# TASKS FOR THIS EXERCISE
1. Rewrite the text on Italo's rail service from "At the beginning" to "respected by customers.", putting "Business" in place of "Prima".
2. Write the next part of the text on Italo's rail service, picking up after its last sentence.

# TEXT BLOCK
Flexibility is the other keyword connected to innovation. The asset of a rail company is fixed in the short period. The trainsets are a very expensive start-up cost but it is a strategic decision for the long-term.
At the beginning of operational service, Italo started with three classes of ambience for its 11 coaches and 450 seats: Club, with the highest comfort and privacy with a customised service; Prima, similar to First Class with at-seat service; and Smart, a quality service at an entry price.
Prima had an additional option called ‘Relax’ which was a silent coach. Since the beginning it was very difficult to let the ‘silent’ aspect be respected by customers.
Due to this fact – as well as the recession that hit Italy during 2012 and 2013 – Italo introduced the concept of an ‘Extra Large’ coach instead of the ‘Silent Coach’. A fourth class that is similar to the XL service of some airlines: a more spacious seat without at-seat service. This is much cheaper for the company (catering cost reduced) and also offers a cheaper solution for the customer.
The Smart XL class received good passenger feedback and was extended to another coach that it was from Prima ambience. Recently, the abatement of the recession and the new aggressive pricing strategy allows the reduction of the number of Smart XL coaches in favour of a new Prima coach.
This is a clear example that even if the asset is fixed, it is possible to be flexible to customer demands.
In terms of innovation, the seat inventory system and more efficient revenue management has allowed the introduction of very fast decision-making regarding ticket prices. A short command and control chain, in addition to the capability of the systems to be flexible, enabled a new price point to be given in a few hours in response to that of a competitor.

# EXCERPTED RECORDS
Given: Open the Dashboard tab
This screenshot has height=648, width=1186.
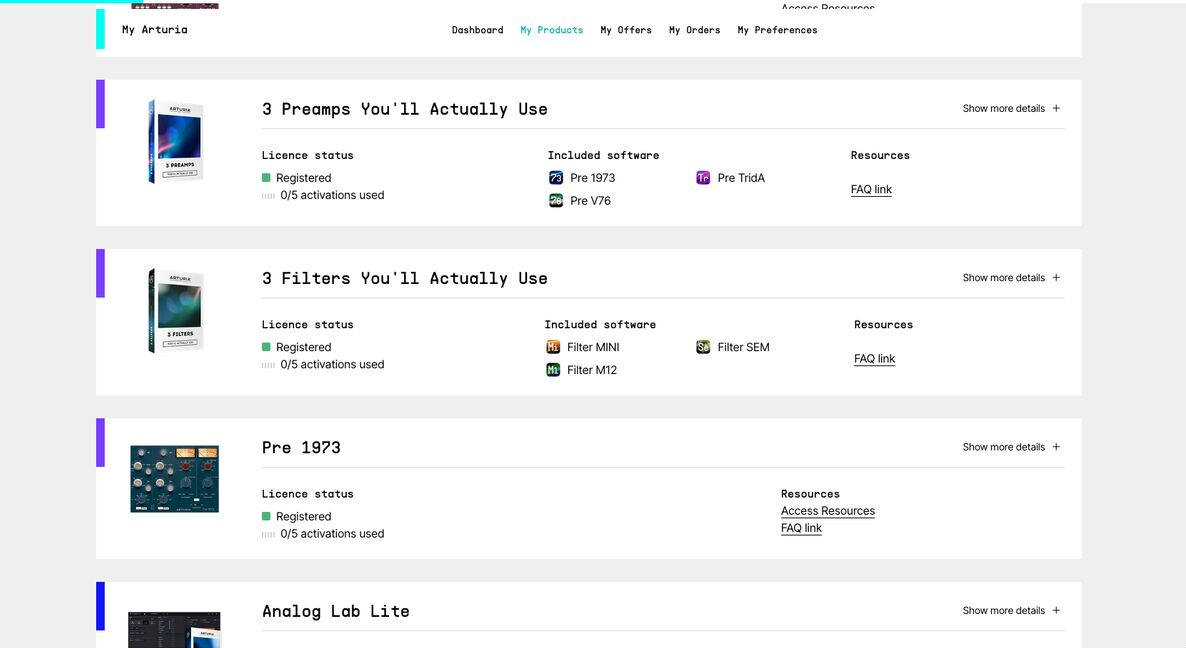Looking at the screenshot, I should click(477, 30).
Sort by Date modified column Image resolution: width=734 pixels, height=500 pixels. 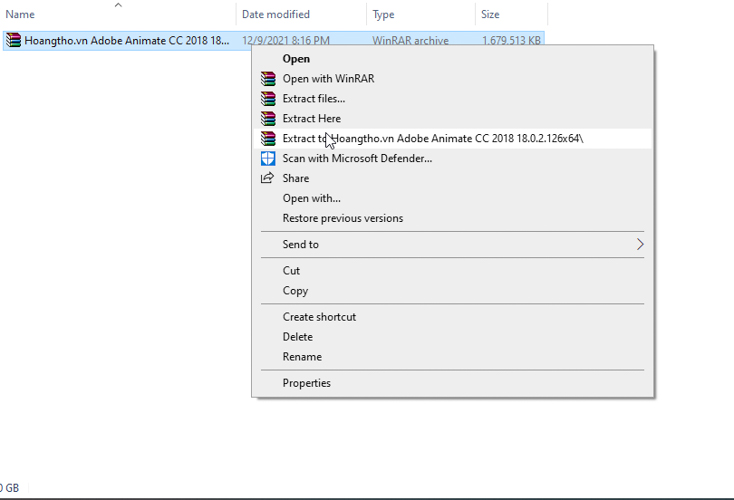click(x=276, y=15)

* * *

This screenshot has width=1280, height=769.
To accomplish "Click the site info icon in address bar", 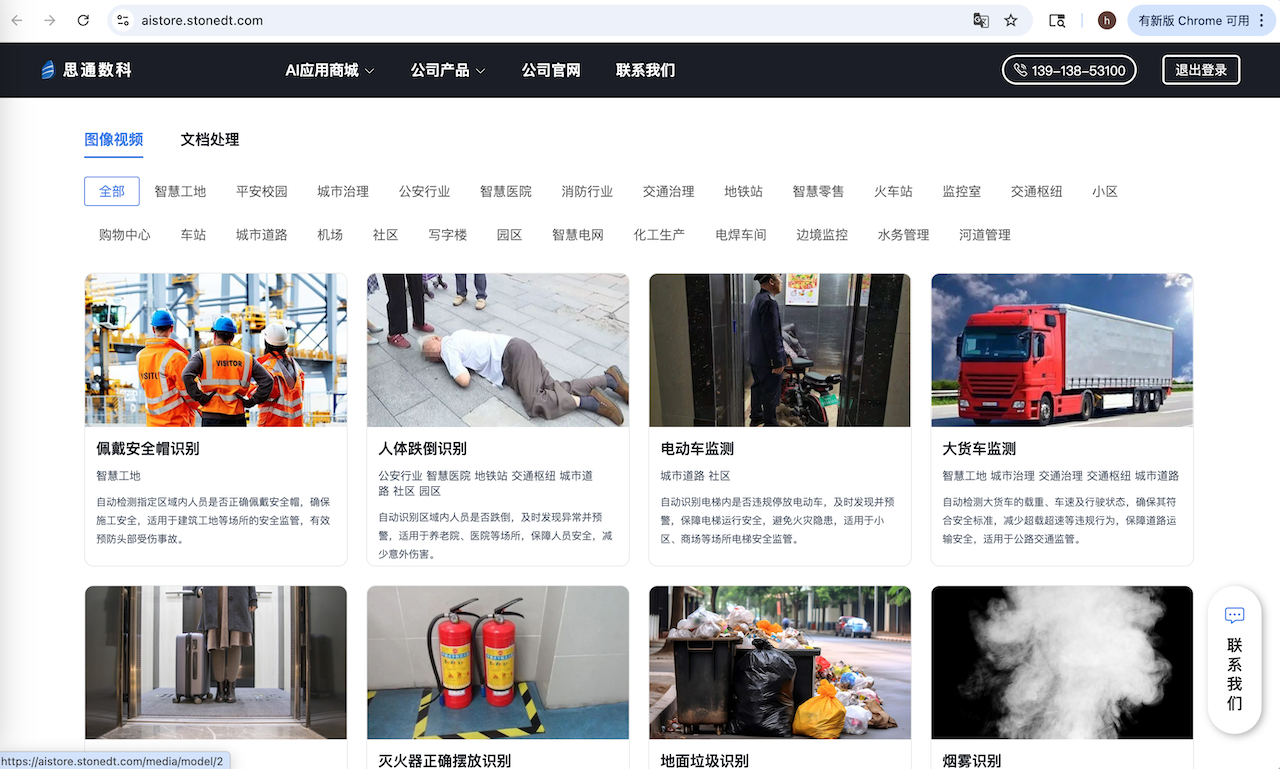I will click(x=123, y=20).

# TASK RESULTS
1.
At the beginning of operational service, Italo started with three classes of ambience for its 11 coaches and 450 seats: Club, with the highest comfort and privacy with a customised service; Business, similar to First Class with at-seat service; and Smart, a quality service at an entry price.
Business had an additional option called ‘Relax’ which was a silent coach. Since the beginning it was very difficult to let the ‘silent’ aspect be respected by customers.

2.
This service oriented architecture enables the linking of all the sub-systems from revenue management to the reservation system.
It is one of the reasons why approximately 80% of tickets are now sold via the Internet and via our app. More and more customers are going ‘digital’ and using an app is the best way for a railway company to meet demand together with strong strategies for the social media marketing.
Facebook is a very useful means of creating a community and giving customers particular discounts in order to create a higher fidelity rate. The ‘geolocalisation’ and ‘segmentation’ service given by social media allows us to perfectly target the clients too.
The quality of the service is a driver of success. In high-speed rail in Italy it is a must to have not only free on-board Wi-Fi but also an on-board portal to provide the railway company with the means to stream free content for the customer (movies, newspapers, TV series, tourist information, etc.). In the future it may be possible to establish some agreement with a large provider of TV series’, for example Netflix, to afford some particular product for the customer and increase the quality of the offer.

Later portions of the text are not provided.